Dziś świat lotem błyskawicy obiegła wiadomość o śmierci Aleksieja Nawalnego, rosyjskiego opozycjonisty oraz przeciwnika Władimira Putina i reżimu kremlowskiego. Rosyjscy żołnierze uznali jego śmierć za zamach dokonany przez ukraińskie służby i w odwecie postanowili zbombardować pozycje ukraińskie w okolicach Awdijiwki.
W rosyjskich mediach społecznościowych pojawiły się ciekawe zdjęcia wykonane przez rosyjskich żołnierzy bezpośrednio na froncie. Ukazano na nich bomby, na których napisano markerem "Chochłom za Nawalnego" (Chochły to wymyślone przez Rosjan obraźliwe określenie Ukraińców) i dopisano słynny symbol Z. Rosjanie chcieli w ten sposób pokazać, kto stoi za śmiercią Nawalnego.
Rosjanie zemścili się na Ukraińcach za śmierć Nawalnego
Oczywiście to nic innego jak efekt potężnej kremlowskiej propagandy serwowanej rosyjskim żołnierzom. Nie ma żadnej logiki w oskarżaniu ukraińskich służb o śmierć największego przeciwnika Putina. Niebawem w Rosji będą miały miejsce wybory prezydenckie. Przeraża fakt, że rosyjscy żołnierze nie połączyli kropek. Kreml prowadzi wojnę o umysły i świadomość swoich obywateli.
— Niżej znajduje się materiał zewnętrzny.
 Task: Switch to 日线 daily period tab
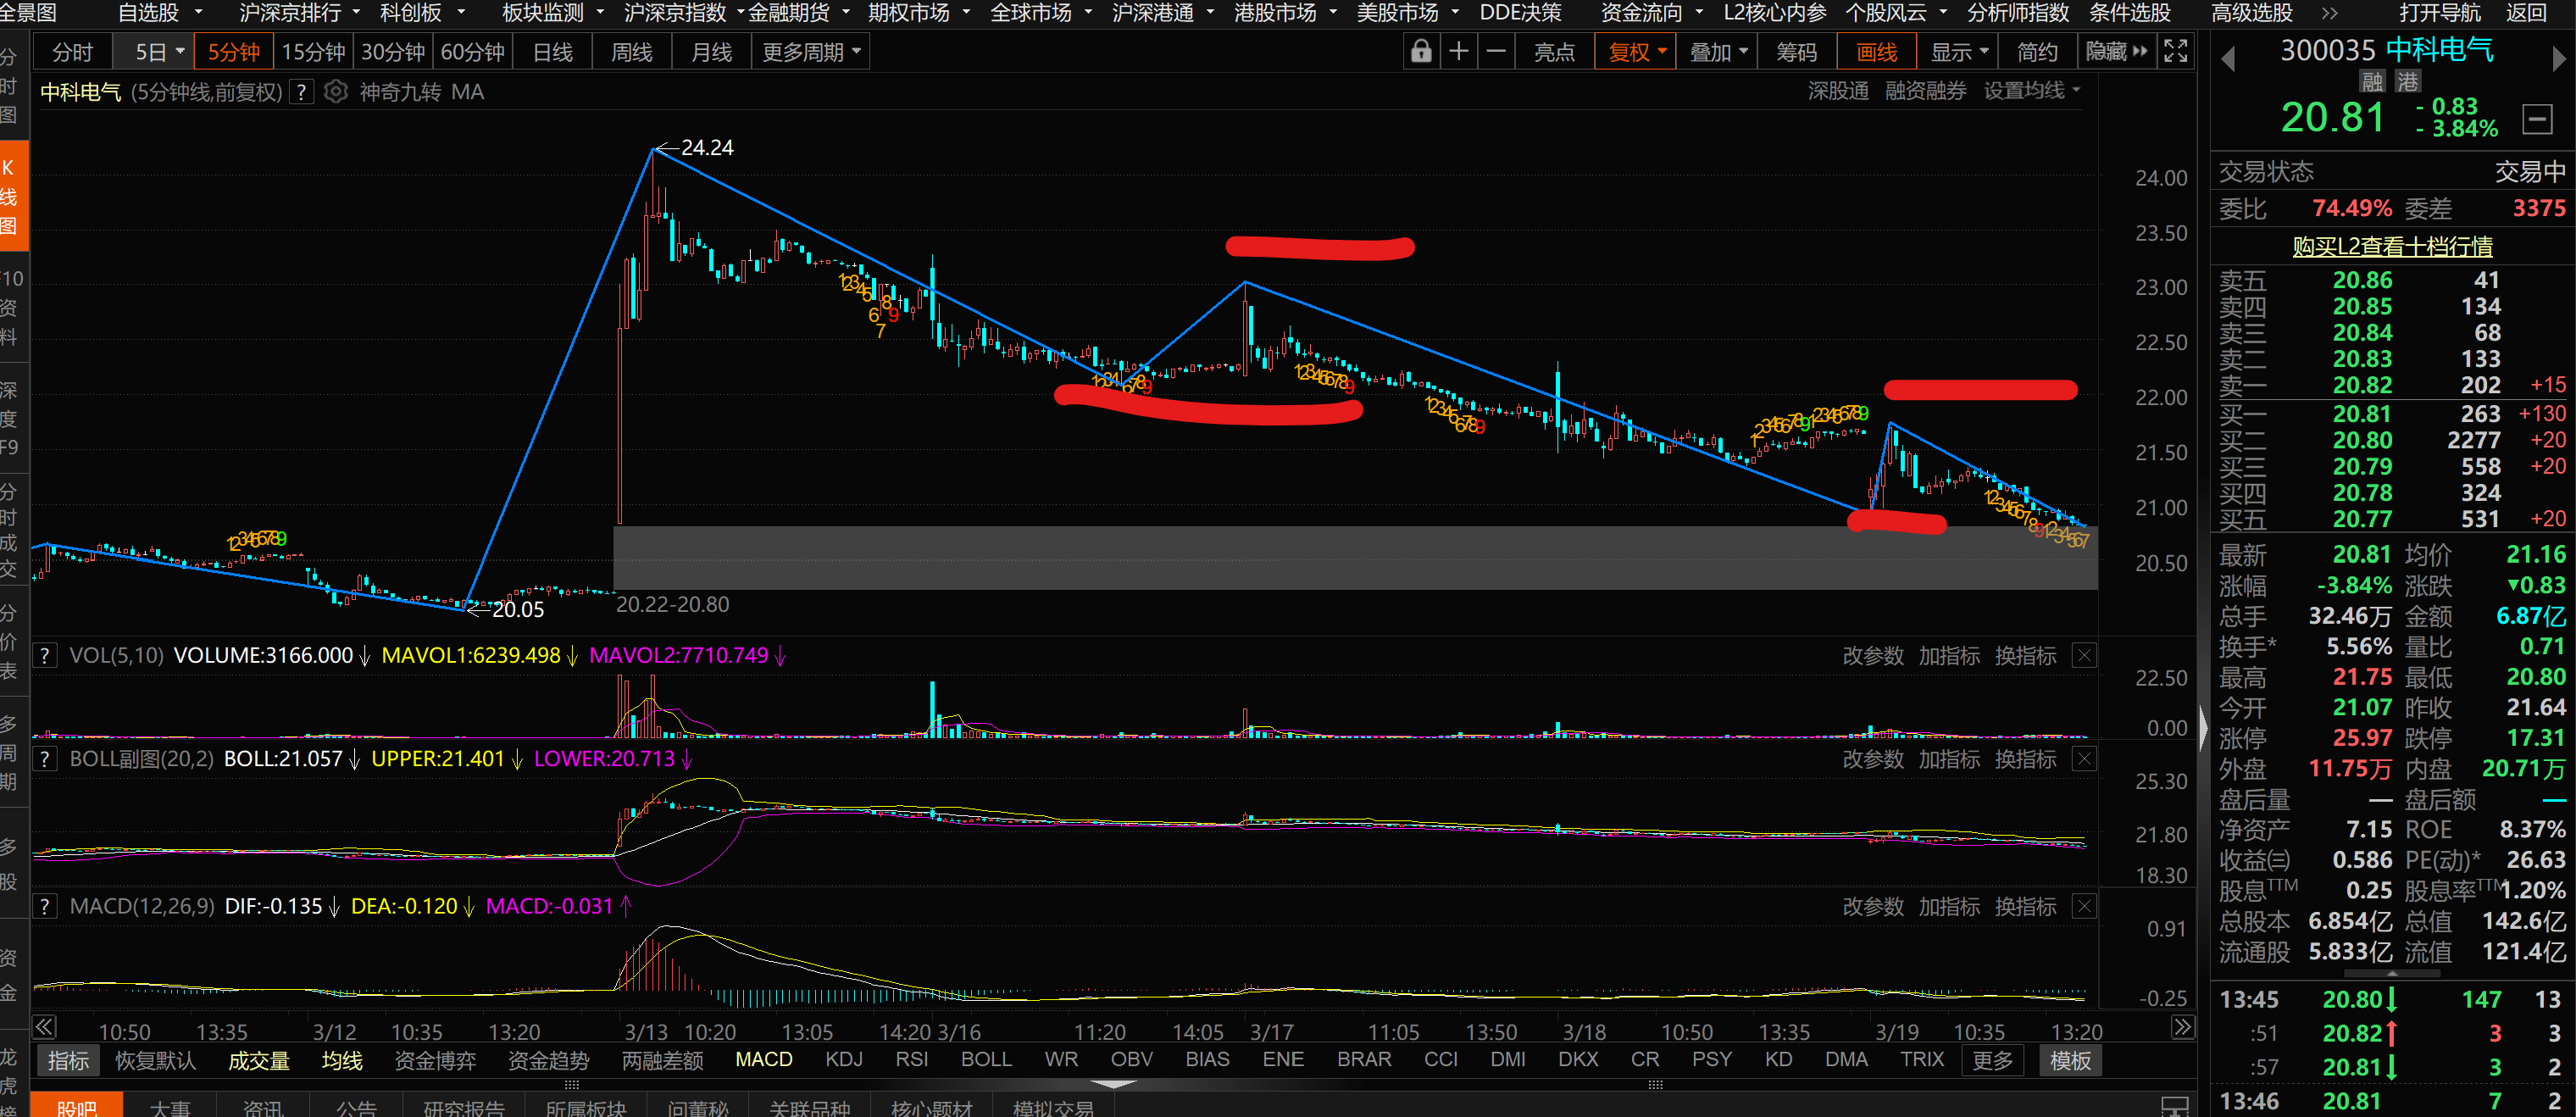553,52
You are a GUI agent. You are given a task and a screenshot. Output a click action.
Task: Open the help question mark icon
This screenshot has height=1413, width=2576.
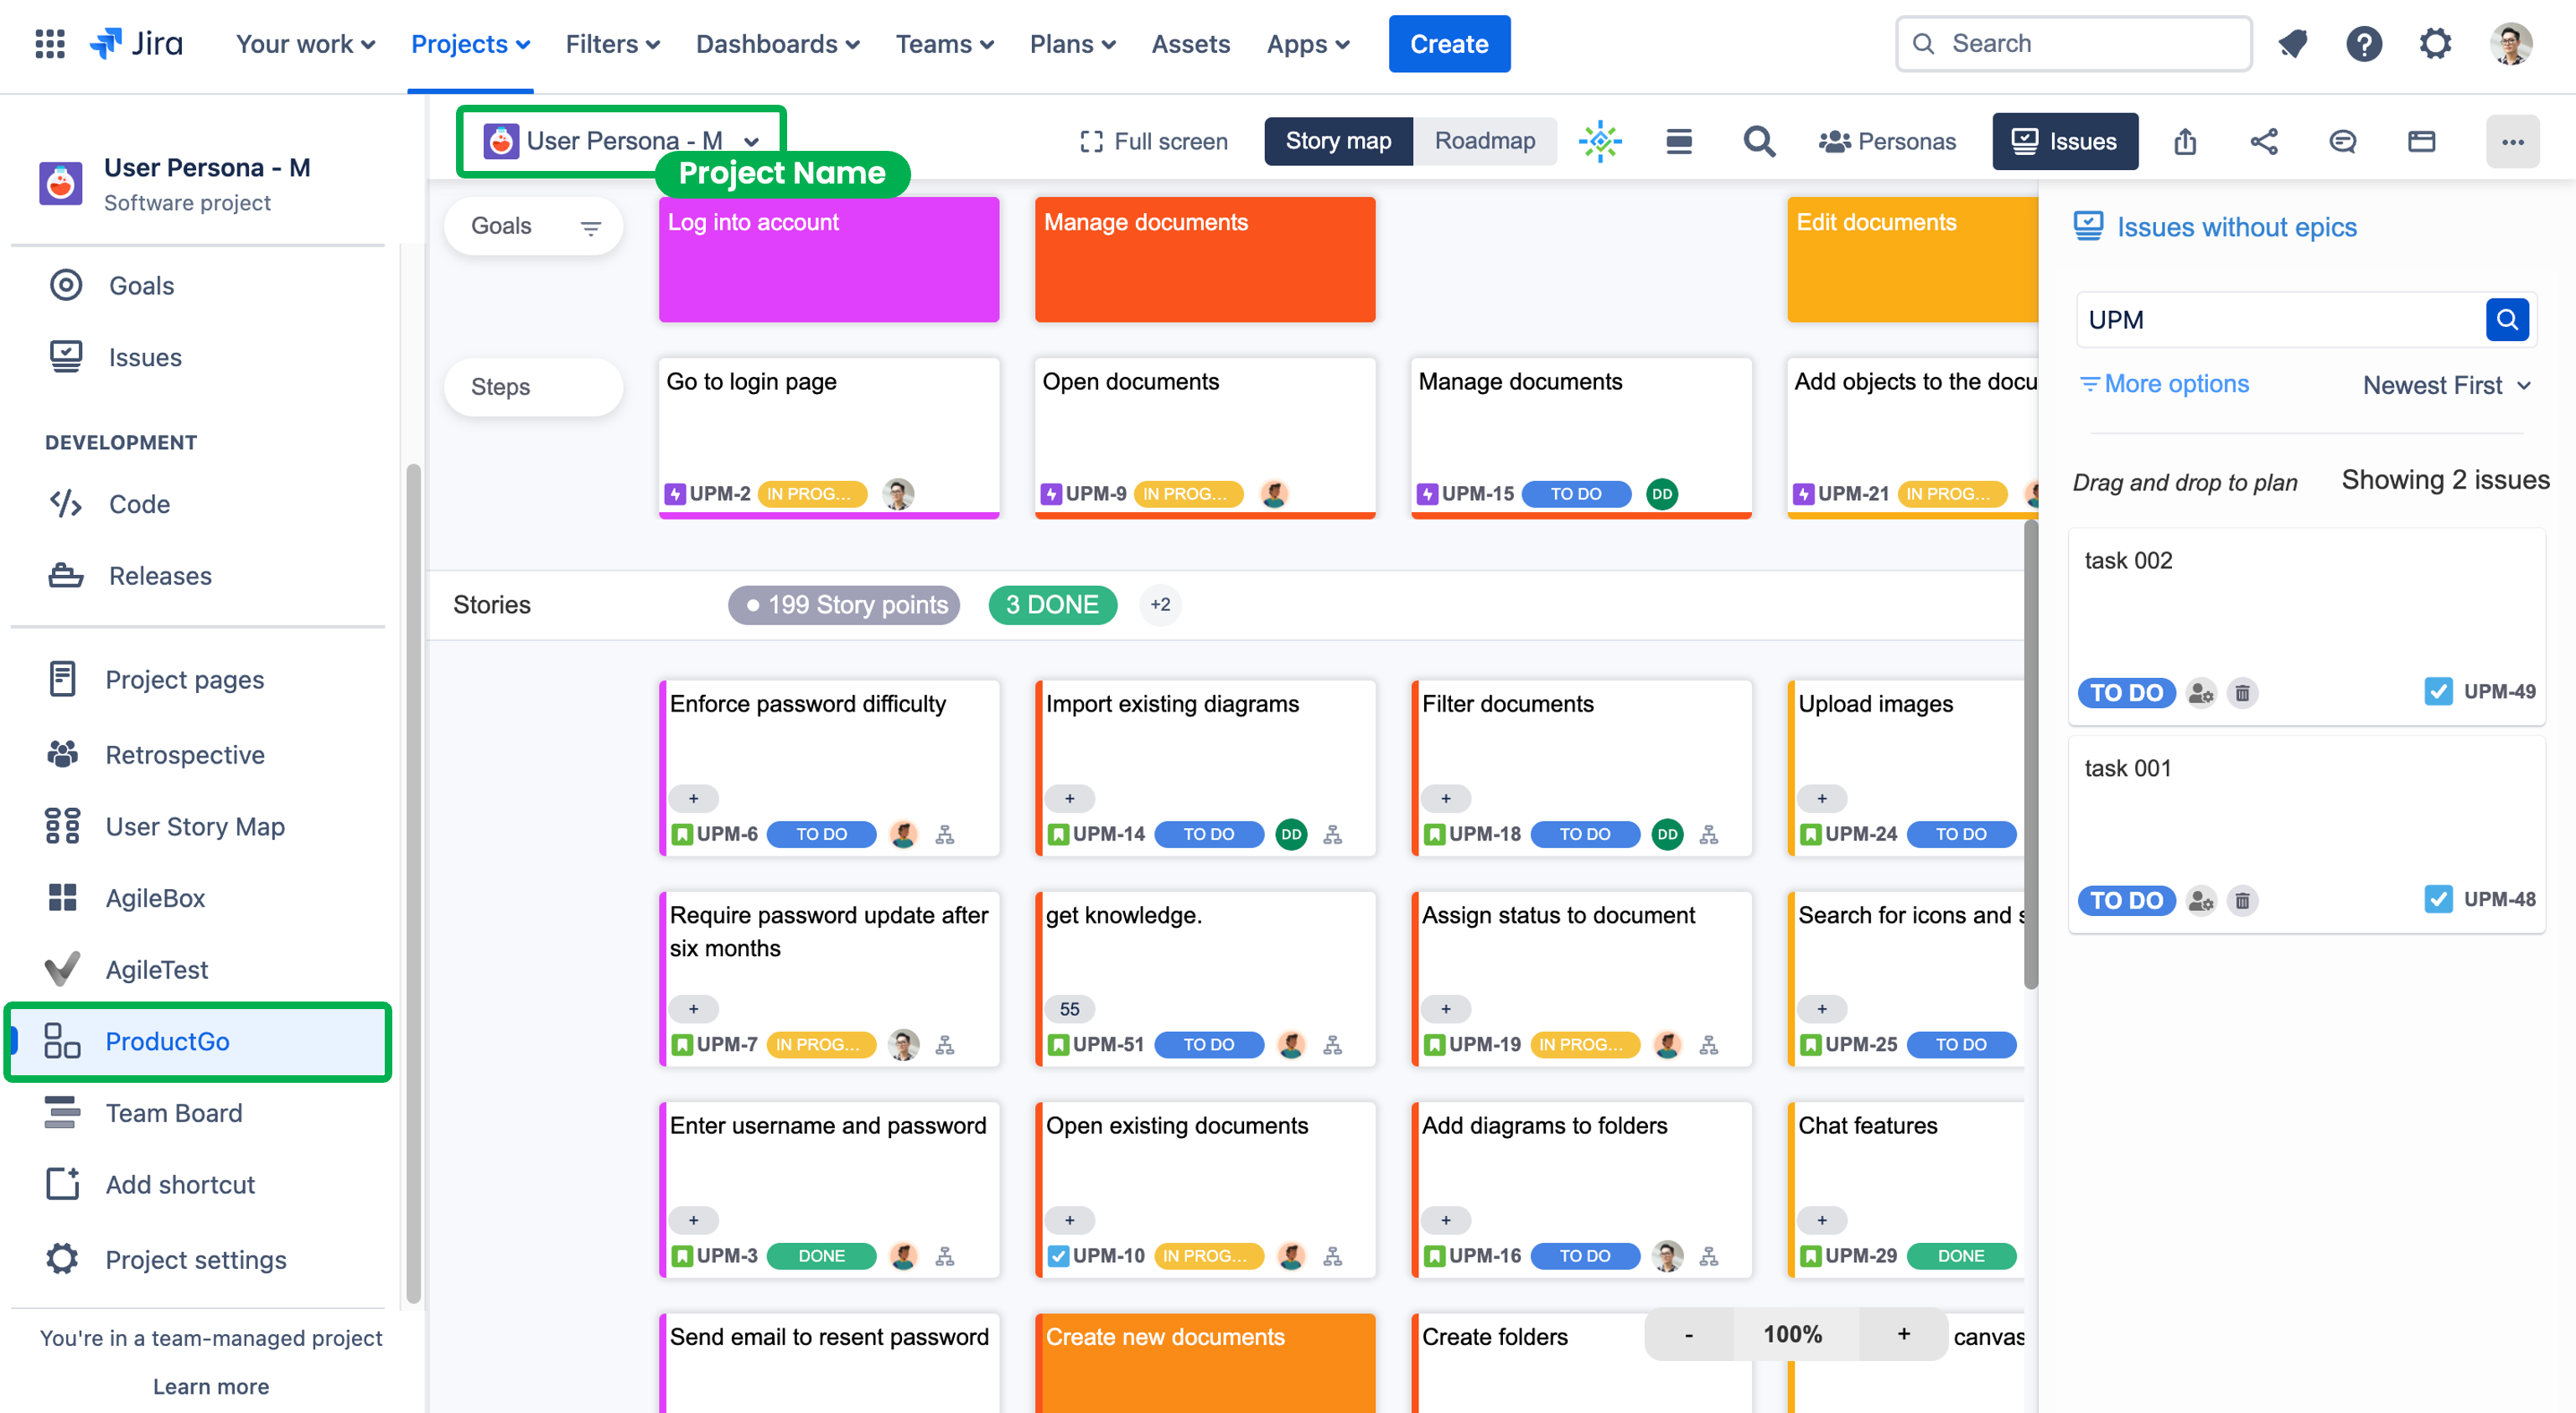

O śmierci Aleksieja Nawalnego poinformowała w piątek rosyjska służba więzienna. W komunikacie przekazano, że Nawalny, po powrocie ze spaceru "źle się poczuł". "Niemal natychmiast stracił przytomność. Niezwłocznie przybyli na miejsce pracownicy medyczni zakładu karnego, wezwano pogotowie ratunkowe" — głosił komunikat.
Nawalny był przeciwnikiem Władimira Putina
Rosyjski opozycjonista od trzech lat przebywał w koloniach karnych. Od kilku miesięcy więziony był w kolonii karnej nr 3 "Polarny Wilk" w Jamalsko-Nienieckim Okręgu Autonomicznym, która uznawana jest za jeden z najcięższych zakładów karnych w kraju. Julia Nawalna powiedziała, że "Putin, wszyscy ludzie w jego otoczeniu, jego przyjaciele, sprzyjający jego rządowi wiedzieli, że będą za to odpowiadać". — Za to, co zrobili z naszym krajem, mojej rodzinie, mężowi — wyliczyła.